I tried code search for the Input button and it didn't work. As soon as you hit 0999 the light just shuts off.


----------



## Narkul

Dan203 said:


> I tried code search for the Input button and it didn't work. As soon as you hit 0999 the light just shuts off.


That's what happened when I tried the A/V code search. I guess it's possible that the remote only has codes for TV power and inputs which would be a bad oversight, yet not surprising.


----------



## ptcfast2

Narkul said:


> That's what happened when I tried the A/V code search. I guess it's possible that the remote only has codes for TV power and inputs which would be a bad oversight, yet not surprising.


Probably. I think it definitely could be provided in a future firmware update - the remote is fully capable of it.

I think they messed up big time by not actually allow the user to confirm their remote works with what the Stream "thinks" it discovered. Like, during the setup process it seems pretty trivial to present a screen that asks the user to test their remote after it found a code it thinks works. State what it found on the screen "I'm connected to a Samsung TV and I also see a Soundbar! Is your remote working to control those right now?"

If it didn't find a code, let the user know and let them do the manual code search. Or if it did, but it's wrong, present the user with options to try another code or manually search for one. They didn't do that, and it really degrades the user experience.

I WANT to use the device, so like, preventing me from doing so properly just hurts the product's reputation and causes a frustrated consumer.


----------



## cherry ghost

I got power working on my TV and volume/mute on my receiver. I’d like to get power working on my receiver also like my Roamio remote does. Input on my receiver would be nice but that’s not a big deal.


----------



## Dan203

cherry ghost said:


> I got power working on my TV and volume/mute on my receiver. I'd like to get power working on my receiver also like my Roamio remote does. Input on my receiver would be nice but that's not a big deal.


The original TiVo remote allows this by having all the TV codes start with 0 and all the AV codes start with 1. It allows you to store one 0 code and one 1 code on the power button. If you're using the search then I think you need to use 1999 for the AV receiver.


----------



## Dazed44

Narkul said:


> Great news. I'd like to add that the code search instructions for A/V receivers does not work with the Tivo+mute>red light then enter 1999 instructions, but will work with the same procedure if you substitute the volume up button for the mute button.

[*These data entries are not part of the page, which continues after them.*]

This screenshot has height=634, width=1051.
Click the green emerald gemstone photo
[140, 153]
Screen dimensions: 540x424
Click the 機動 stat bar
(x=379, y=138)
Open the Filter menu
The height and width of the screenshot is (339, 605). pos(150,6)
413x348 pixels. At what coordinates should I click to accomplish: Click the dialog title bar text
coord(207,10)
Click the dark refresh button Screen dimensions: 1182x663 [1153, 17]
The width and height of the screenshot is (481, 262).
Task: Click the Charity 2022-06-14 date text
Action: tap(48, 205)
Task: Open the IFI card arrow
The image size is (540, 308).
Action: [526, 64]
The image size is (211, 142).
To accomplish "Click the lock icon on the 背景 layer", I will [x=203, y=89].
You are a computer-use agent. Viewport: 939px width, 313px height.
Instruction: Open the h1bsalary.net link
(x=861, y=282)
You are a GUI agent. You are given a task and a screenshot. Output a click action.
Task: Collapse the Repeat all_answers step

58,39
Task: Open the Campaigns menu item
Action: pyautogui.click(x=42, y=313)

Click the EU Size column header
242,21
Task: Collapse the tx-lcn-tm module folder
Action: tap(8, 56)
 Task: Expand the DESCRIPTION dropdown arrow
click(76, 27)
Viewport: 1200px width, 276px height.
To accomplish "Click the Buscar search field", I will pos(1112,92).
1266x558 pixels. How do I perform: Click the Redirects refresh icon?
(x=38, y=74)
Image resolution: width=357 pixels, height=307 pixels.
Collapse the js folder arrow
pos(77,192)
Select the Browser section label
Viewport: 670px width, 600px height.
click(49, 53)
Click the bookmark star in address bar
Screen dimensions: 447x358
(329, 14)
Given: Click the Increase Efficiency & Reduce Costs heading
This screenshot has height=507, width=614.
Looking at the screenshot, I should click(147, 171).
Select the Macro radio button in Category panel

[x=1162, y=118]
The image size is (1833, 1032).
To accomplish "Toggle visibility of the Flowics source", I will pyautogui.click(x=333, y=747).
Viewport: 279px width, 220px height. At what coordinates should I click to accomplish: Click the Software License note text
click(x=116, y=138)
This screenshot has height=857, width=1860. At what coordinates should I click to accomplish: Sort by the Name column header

Thank you so much for that. I've been fighting this for several days and finally got it. Never would've tried the volume up button. Thank you


----------



## ptcfast2

I managed to find the code list for this remote. I've also added an additional instruction to disable Tivo's Remote OTA Updater to hopefully prevent Tivo from messing with your remote once you get it all sorted and programmed.

I've added the updates to the first post.


----------



## moyekj

ptcfast2 said:


> I managed to find the code list for this remote. I've also added an additional instruction to disable Tivo's Remote OTA Updater to hopefully prevent Tivo from messing with your remote once you get it all sorted and programmed.
> 
> I've added the updates to the first post.


I guess I don't understand the instructions and doing something wrong. It seems no matter what 4 digit code for my TV, even codes for a different TV, it doesn't change anything. I was trying to cycle through different codes for "Input" button (TiVo+Input button then enter 4 digit code) to see if I could find one that toggles inputs instead of bringing up TV menu to select. But whatever I entered no change in behavior. So then I went back to TiVo+Power button and started entering bogus 4 digit numbers just to see if it was even taking, and it does not seem to be. I've done the adblink disable + reboot section.

Maybe the part I'm confused about is do you have to enter re-pair mode (TiVo+Back) before you can test the 4 digit code you entered during IR programming?


----------



## cherry ghost

moyekj said:


> I guess I don't understand the instructions and doing something wrong. It seems no matter what 4 digit code for my TV, even codes for a different TV, it doesn't change anything. I was trying to cycle through different codes for "Input" button (TiVo+Input button then enter 4 digit code) to see if I could find one that toggles inputs instead of bringing up TV menu to select. But whatever I entered no change in behavior. So then I went back to TiVo+Power button and started entering bogus 4 digit numbers just to see if it was even taking, and it does not seem to be. I've done the adblink disable + reboot section.
> 
> Maybe the part I'm confused about is do you have to enter re-pair mode (TiVo+Back) before you can test the 4 digit code you entered during IR programming?


With the original instructions, I ended up doing the re-pair immediately after the reboot. I then tested power, volume/mute, input to make sure they were no longer controlling anything. Once confirmed, I used the 0999/1999 code searches.

I still want to get input to control my receiver rather than my TV. Hopefully the new instructions can help with that.


----------



## moyekj

cherry ghost said:


> With the original instructions, I ended up doing the re-pair immediately after the reboot.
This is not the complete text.